Stable operation of air-blowing direct methanol fuel cells with high performance

Abstract

A membrane electrode assembly (MEA) that is a combination of a catalyst-coated membrane (CCM) for the anode and a catalyst-coated substrate (CCS) for the cathode is studied under air-blower conditions for direct methanol fuel cells (DMFCs). Compared with MEAs prepared by only the CCS method, the performance of DMFC MEAs employing the combination method is significantly improved by 30% with less methanol crossover. This feature can be attributed to an enhanced electrode|membrane interface in the anode side and significantly higher catalyst efficiency.
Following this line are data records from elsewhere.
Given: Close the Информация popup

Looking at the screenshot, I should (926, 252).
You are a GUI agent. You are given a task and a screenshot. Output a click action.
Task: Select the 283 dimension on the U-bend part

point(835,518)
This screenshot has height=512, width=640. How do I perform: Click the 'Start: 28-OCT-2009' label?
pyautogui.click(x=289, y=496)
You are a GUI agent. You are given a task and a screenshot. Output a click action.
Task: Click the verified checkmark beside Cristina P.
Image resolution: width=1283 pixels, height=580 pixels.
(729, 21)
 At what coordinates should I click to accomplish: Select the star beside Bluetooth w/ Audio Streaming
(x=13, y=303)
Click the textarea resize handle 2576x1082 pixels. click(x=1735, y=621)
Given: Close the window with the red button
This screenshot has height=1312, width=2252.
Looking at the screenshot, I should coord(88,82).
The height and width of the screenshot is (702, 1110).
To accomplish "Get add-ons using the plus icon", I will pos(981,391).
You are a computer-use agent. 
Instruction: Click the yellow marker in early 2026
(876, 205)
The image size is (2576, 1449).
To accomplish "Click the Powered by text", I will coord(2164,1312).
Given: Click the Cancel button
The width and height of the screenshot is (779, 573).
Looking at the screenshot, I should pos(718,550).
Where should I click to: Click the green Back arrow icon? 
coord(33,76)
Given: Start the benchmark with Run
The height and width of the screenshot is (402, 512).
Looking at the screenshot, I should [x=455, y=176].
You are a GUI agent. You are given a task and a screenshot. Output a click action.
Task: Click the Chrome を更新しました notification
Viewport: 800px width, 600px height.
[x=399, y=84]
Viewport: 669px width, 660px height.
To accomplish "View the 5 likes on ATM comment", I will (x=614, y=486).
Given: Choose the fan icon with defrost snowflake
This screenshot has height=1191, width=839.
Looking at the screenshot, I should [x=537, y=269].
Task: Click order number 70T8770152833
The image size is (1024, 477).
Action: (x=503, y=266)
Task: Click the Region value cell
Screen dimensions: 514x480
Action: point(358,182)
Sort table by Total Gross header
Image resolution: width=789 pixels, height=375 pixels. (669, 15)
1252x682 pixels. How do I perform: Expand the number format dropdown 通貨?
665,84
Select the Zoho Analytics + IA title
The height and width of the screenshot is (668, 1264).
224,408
Furthermore, DMFC MEAs designed by the combination method retain high power density without any degradation, while the CCM-type cell shows a downward tendency in electrochemical performance under air-blower conditions. This may be due to MEAs with CCM have a much more difficult structure of catalytic active sites in the cathode to eliminate the water produced by electrochemical reaction. In addition, DMFCs produced via combination methods exhibit a lower water crossover flux than CCS alternatives, due to the comparatively dense structure of the CCM anode. Hence, DMFCs with a combination MEA structure demonstrate the feasibility of a small fuel cell system employing the low noise of a fan, instead of a noisy and large capacity air pump, for portable electronic devices.